We then used the deterministic model to examine the time to elimination after implementation of the theoretical strategy. We combined yearly universal voluntary HIV testing and immediate ART for all people who tested HIV positive irrespective of CD4+ cell count or clinical stage with a full package of relevant adult prevention interventions. Particularly in the early stages of the programme, this strategy could reach and place on ART people who would not have been tested for HIV and those with CD4+ counts greater than 350 cells per µL. We also assumed that other adult interventions for prevention of HIV would contribute to reductions in transmission. These interventions could include male circumcision, behaviour-change programmes, condom promotion, and treatment of curable sexually transmitted infections. We assumed that these other interventions together would reduce transmission by 40% and would be rolled out at the same rate as the ART programmes.

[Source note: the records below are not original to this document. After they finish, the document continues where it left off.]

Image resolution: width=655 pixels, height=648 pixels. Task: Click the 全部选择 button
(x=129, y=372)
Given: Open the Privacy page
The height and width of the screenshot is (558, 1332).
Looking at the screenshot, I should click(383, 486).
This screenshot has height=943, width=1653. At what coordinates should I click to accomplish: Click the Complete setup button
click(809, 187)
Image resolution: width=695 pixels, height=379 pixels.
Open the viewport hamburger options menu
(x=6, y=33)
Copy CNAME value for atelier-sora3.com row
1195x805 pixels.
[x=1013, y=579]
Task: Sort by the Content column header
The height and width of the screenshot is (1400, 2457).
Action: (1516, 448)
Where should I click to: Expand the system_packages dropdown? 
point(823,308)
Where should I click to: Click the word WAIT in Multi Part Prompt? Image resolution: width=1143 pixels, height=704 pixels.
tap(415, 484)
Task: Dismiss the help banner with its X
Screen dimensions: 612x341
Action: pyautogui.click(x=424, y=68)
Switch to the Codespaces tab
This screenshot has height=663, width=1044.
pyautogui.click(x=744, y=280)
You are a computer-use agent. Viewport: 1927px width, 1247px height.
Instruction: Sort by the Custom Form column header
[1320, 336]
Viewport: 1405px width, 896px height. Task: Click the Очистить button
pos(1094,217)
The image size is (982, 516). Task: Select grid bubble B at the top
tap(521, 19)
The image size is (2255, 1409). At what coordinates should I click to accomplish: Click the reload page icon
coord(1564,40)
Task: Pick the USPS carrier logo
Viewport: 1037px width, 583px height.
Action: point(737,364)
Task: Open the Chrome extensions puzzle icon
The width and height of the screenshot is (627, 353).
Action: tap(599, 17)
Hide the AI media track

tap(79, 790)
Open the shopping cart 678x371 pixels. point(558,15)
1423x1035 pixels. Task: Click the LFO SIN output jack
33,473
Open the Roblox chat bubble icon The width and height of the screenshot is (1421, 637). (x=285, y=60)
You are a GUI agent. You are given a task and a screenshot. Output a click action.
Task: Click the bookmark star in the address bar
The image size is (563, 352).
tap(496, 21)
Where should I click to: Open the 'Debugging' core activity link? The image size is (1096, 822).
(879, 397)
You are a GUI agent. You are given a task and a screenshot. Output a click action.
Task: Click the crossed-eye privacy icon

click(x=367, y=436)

To estimate the funding needed to implement the two strategies in our test-case scenario of a severe generalised epidemic, we assumed a cost for first-line drugs-including drug delivery, HIV and laboratory testing, and patient management-of US$727 (range $290-1163) for first-line drugs and $3290 ($2497-4083) for second-line drugs.41-43 We assumed that 30% of treatment costs were for antiretroviral drugs43 and that 3% of people on first-line drugs would fail and need second-line drugs every year. We also incorporated available data suggesting that costs for HIV testing range from 0·5-3% of the per person first-line ART costs and 0·1-0·6% of the second-line ART costs (Mermin J, Centers for Disease Control and Prevention Kenya, Coordinating Office for Global Health, CDC, Nairobi, Kenya, personal communication). To compare the cost of the theoretical strategy for the hypothetical case, we assumed that 17% or $2·87 billion of estimated yearly global funding for HIV/AIDS up to 2008, and 17% or $8·84 billion of UNAIDS projected yearly needs for universal access up to 2015, would be available for HIV/AIDS control as described for South Africa.36, 44 UNAIDS universal-access estimates for prevention, care, and treatment include treatment for 13·7 million people by 2010.35, 44 Cost calculation results apply to this hypothetical scenario analogous to South Africa, unless otherwise specified.
Role of the funding source
There was no funding source for this study. All authors had access to the data and agreed to submit for publication.